Leaving every picture out, repeat all of the entries below exactly.
# # # #
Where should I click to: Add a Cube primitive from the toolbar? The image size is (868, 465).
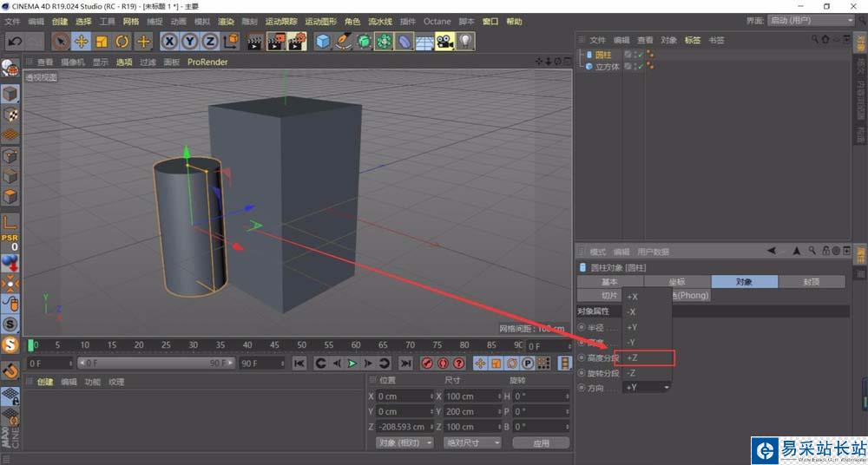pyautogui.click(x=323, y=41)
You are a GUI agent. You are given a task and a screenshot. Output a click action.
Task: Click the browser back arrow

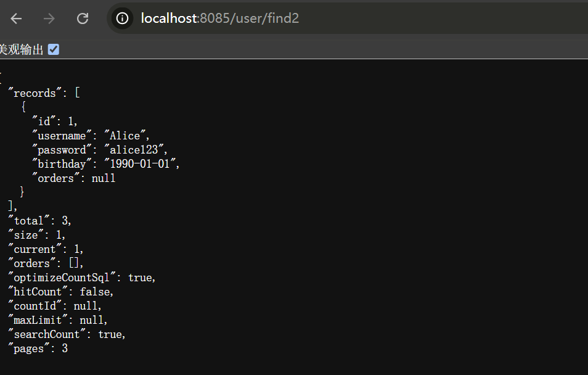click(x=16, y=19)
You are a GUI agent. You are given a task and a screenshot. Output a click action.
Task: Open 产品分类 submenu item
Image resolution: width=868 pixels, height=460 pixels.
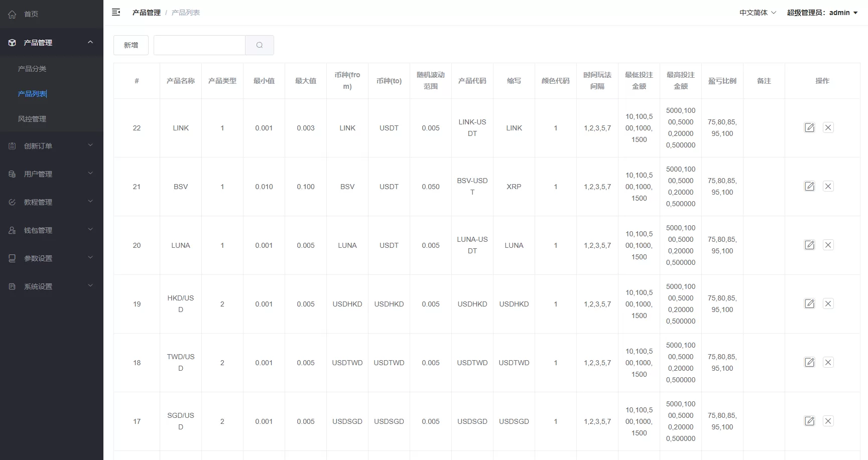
# # # #
> [RESULT OF THE TASK]
Where should I click to: Add a Cube primitive from the toolbar? The image size is (868, 465).
pyautogui.click(x=323, y=41)
You are a GUI agent. You are given a task and a screenshot. Output a click action.
Task: Click the browser back arrow

click(x=16, y=19)
You are a GUI agent. You are given a task and a screenshot. Output a click action.
Task: Open 产品分类 submenu item
Image resolution: width=868 pixels, height=460 pixels.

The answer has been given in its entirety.